きなこ

大豆を煎ってからひき、粉にしたきな粉は、大豆栽培が盛んになり始めた奈良時代から食されていたといわれています。香りがよく、粉状なので消化のよいのが特徴です。使われる大豆によって黄色と青色があり、黄色い色が一般的です。色が黄色いので「黄なる粉」から「きな粉」と呼ばれるようになりました。きな粉にはたんぱく質含有の高い国内産や中国産の大豆が適しています。

おから

別名卯の花、きらず、雪花菜とも呼ばれ、和食に欠かせない食品として今なお人気のある食材です。
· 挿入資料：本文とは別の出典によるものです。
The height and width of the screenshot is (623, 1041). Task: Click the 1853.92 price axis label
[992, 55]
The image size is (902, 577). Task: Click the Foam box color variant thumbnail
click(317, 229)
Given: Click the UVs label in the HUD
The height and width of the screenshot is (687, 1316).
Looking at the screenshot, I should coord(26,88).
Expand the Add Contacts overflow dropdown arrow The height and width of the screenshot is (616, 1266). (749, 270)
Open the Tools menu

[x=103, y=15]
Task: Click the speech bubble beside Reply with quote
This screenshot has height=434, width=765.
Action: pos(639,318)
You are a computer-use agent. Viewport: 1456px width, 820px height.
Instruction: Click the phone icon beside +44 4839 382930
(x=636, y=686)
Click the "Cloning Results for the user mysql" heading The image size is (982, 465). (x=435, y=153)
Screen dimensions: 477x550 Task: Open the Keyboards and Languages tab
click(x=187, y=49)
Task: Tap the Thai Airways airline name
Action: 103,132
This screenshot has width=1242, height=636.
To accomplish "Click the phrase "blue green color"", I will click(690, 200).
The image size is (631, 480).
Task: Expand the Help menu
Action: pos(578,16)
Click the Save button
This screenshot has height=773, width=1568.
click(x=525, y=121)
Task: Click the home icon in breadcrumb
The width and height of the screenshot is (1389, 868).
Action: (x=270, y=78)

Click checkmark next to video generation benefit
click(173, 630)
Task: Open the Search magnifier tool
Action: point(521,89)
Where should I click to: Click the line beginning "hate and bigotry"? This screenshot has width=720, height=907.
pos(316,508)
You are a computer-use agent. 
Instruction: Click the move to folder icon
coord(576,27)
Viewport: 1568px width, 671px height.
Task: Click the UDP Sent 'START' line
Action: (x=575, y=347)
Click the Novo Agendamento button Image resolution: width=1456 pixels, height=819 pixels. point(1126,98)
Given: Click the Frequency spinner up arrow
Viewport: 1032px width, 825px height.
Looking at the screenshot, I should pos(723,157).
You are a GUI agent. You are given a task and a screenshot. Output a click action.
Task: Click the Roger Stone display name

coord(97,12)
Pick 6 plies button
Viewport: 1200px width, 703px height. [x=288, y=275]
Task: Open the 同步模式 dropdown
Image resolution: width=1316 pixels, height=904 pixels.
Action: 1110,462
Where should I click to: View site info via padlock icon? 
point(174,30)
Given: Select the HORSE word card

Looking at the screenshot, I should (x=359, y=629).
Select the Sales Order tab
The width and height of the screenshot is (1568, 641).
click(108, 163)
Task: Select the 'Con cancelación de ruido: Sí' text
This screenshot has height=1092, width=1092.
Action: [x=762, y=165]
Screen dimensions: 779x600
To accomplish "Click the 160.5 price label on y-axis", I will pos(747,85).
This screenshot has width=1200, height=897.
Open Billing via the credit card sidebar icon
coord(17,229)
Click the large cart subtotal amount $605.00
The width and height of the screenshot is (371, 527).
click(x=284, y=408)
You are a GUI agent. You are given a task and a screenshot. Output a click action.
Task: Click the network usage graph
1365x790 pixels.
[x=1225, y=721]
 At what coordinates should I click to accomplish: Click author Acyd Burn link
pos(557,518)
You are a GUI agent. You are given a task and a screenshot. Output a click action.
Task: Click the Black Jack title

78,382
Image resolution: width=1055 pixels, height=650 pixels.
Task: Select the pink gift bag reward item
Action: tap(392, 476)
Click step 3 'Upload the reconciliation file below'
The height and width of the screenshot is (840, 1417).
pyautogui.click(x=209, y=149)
豆腐の残りなので切らないで調理できるのから「きらず」、純白でサラサラしているから「雪花菜」。2003年朝日新聞が実施した「21世紀に残したいお惣菜」のナンバーワンに選ばれています。固形分の50%以上が食物センイで、整腸効果の高い食品です。

油揚げ

油揚げは豆腐を薄く切って水切りし食用油で揚げたもので、薄揚げとかいなり揚げとも呼ばれています。室町時代の精進料理から誕生したという説や、江戸時代に流行した天ぷらの揚げ物として考案されたという説があります。油揚げを使った「いなりずし」の発祥は、豊川稲荷(愛知県豊川市)門前で天保の大飢饉のころに考案されたといわれています。

もずく

もずくの名前の由来は、天然のもずくが海藻に付いて生育するところから「藻に付く」が、やがて「もづく」「もずく」と呼ばれるようになったといわれています。歴史に関する文献はほとんどなく、海に囲まれた日本では古来より食されていたと想像されています。養殖技術が進んだことで消費が大幅に増え、全国消費量の約95%を沖縄県が生産しています。

昆布

褐藻類。古来日本では昆布を「広布(ひろめ)」と呼び、長い姿が縁起よいと考えられ、武士の社会では「勝って喜ぶ」と縁起を担ぎ、出陣式には必ず昆布が飾られました。豊富な栄養素を含んでおり、秦の始皇帝が不老長寿の薬を探しに東方に使者を遣わした目的は、実は昆布であったといわれています。チェルノブイリの原子炉爆発事故の時には放射能汚染の解毒に大活躍をしました。

かんてん

主原料は天草で、原型は「ところてん」。ところてんは遣唐使によって中国から伝来し、日本では「心太(こころふと)」と呼ばれていました。製造方法が発明されたのは江戸時代の初期で、ところてんの食べ残しを寒い戸外に置いていた所、寒さで凍り乾物状になったため、これをヒントに誕生したといわれています。

落花生

原産地は南米で、ペルー北部のリマ地方で紀元前850年頃といわれる遺跡から落花生の種子が発見されています。大航海時代には貴重な航海食で、世界に広めたのはコロンブスといわれています。日本には江戸初期に伝来、当時の医学書『大和本草』に「落花生」の名が記されています。花が落ちた場所に実を結ぶ習性が、名の由来といわれています。

松の実

聖書に記載のある古い栽培の歴史を持つ種実で、松かさの鱗片の内側にある胚乳を食します。中国では古くから仙人の霊薬とされ、「長生果」と呼ばれ、英語では「パインナッツ」、イタリアでは「ピニョリ」と呼ばれています。濃厚で独特の風味を持ち、日本に出回っている物のほとんどは中国産です。1日20粒常食すると老化防止に有効といわれています。

ヘーゼルナッツ

カバノキ科の落葉低木の実で、西洋ハシバミとも呼ばれています。原産地はヨーロッパ、北アフリカ、西アジア一帯で、ヨーロッパでは古くからお菓子の原料として珍重され、また冬場の貴重な栄養源でもありました。イギリスのクリスマス菓子には欠かせない種実です。生産に適した気候を持つトルコが、世界の総生産量の約70~75%を占めています。

ピーカンナッツ

クルミ科カリア属の木の実で、原産地はアメリカミシシッピー川の沿岸といわれています。先住民のインディアンが古くから食べていた木の実で、木は高く成長し、「手で割れないほどかたいナッツ」という意味を持っています。日本には明治時代の終わりに伝来しましたが、当時は普及せず、近年、栄養価も含め人気の出てきたナッツです。アーモンドと同様に一年おきに豊作と不作を繰り返す性質があります。